Entre os nove integrantes do conselho de administração da Cosan só há uma mulher, Ana Paula Pessoa, que foi a primeira eleita Ao cargo. Não é uma proporção injusta?
Temos uma mulher na Cosan, mas colocamos mulheres na Rumo [outra empresa do grupo] e em breve haverá surpresas no conselho da Raízen, que não posso adiantar. Na Compass temos uma pessoa negra… É uma jornada e primeiramente temos de nos preocupar com os skills que nos faltam. Um conselho precisa de alguém mais ligado à sustentabilidade, de alguém mais próximo à indústria. Mas as últimas indicações trazem mais diversidade, e é nisso que precisamos focar. A evolução precisa ser consistente.
Por que a Cosan sente falta de mais um “E”, de economia, na sigla ESG?

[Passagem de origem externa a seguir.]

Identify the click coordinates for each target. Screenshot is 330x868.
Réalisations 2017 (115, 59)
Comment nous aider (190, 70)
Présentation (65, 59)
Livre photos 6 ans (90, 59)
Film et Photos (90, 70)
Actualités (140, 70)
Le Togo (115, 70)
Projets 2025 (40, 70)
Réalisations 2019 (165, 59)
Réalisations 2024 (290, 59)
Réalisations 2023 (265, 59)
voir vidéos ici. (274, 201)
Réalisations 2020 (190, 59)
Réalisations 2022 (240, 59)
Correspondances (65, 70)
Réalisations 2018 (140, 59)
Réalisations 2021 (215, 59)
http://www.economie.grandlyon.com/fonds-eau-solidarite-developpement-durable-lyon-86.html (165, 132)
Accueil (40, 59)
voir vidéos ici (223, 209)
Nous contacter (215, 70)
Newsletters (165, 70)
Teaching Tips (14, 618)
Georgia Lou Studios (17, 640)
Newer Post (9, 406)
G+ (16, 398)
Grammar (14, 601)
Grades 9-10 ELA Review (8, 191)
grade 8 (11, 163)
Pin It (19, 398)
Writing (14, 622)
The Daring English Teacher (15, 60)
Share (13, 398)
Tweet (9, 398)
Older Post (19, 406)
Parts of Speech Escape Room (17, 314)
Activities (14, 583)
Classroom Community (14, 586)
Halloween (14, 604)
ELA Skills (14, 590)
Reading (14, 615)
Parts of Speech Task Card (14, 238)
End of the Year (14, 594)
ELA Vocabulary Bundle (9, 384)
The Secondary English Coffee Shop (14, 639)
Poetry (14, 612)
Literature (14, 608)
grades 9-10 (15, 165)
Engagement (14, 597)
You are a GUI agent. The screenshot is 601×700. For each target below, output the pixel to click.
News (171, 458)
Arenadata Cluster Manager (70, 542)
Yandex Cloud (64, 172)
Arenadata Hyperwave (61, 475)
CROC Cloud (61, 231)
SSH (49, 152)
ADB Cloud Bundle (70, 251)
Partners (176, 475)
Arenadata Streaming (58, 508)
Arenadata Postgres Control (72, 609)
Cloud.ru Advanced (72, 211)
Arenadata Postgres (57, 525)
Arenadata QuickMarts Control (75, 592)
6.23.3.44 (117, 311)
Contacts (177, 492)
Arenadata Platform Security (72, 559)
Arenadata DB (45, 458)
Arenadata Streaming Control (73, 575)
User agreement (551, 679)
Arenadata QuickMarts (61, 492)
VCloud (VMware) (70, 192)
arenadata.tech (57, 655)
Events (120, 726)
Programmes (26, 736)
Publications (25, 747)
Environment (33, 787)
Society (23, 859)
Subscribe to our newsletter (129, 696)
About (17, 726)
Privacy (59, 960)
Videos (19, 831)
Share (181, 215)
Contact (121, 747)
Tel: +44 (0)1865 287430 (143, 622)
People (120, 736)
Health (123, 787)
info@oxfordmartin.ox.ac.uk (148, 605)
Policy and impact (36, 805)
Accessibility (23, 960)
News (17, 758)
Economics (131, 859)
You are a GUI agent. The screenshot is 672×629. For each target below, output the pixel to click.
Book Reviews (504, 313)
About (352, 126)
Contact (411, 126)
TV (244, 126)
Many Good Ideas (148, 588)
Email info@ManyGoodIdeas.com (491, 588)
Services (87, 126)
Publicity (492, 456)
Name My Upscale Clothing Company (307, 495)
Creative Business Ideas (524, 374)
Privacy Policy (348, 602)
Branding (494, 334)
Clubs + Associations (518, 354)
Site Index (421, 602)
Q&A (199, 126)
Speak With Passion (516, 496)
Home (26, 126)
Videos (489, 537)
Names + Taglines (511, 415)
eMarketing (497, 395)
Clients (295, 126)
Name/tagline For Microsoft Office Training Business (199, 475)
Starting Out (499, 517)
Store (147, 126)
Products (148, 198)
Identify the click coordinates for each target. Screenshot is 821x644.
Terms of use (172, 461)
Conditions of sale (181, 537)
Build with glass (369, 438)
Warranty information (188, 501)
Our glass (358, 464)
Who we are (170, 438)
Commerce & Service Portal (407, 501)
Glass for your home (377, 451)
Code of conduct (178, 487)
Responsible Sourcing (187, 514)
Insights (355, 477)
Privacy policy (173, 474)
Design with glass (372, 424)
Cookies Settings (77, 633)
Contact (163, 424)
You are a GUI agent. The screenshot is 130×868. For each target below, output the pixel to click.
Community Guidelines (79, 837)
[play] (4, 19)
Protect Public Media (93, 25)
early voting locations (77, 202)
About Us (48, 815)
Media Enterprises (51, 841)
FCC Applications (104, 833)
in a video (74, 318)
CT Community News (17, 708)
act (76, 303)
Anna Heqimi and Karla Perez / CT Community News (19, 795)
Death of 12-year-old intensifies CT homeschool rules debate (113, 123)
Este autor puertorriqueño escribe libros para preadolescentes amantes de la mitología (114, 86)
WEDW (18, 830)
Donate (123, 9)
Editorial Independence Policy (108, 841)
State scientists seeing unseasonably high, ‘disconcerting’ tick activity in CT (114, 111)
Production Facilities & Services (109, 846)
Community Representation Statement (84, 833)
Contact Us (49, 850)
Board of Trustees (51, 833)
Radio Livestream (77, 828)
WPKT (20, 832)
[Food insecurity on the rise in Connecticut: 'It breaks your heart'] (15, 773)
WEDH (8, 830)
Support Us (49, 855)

Porque essa sigla precisa fazer sentido economicamente. Os líderes de uma empresa são remunerados para garantir a perenidade dos negócios. Não estamos aqui para garantir o resultado de hoje ou do próximo trimestre, mas para fazer com que a Cosan esteja aqui nos próximos 100 anos. O lado econômico, portanto, sempre precisa fazer parte da equação. Não queremos fazer nada porque está na moda ou é bonitinho, mas porque melhora os resultados. ESG é um tremendo negócio, mas se for atrelado a retornos. E, novamente, diversidade é um bom negócio. Sendo puramente capitalista, quem não aposta nela está deixando dinheiro na mesa.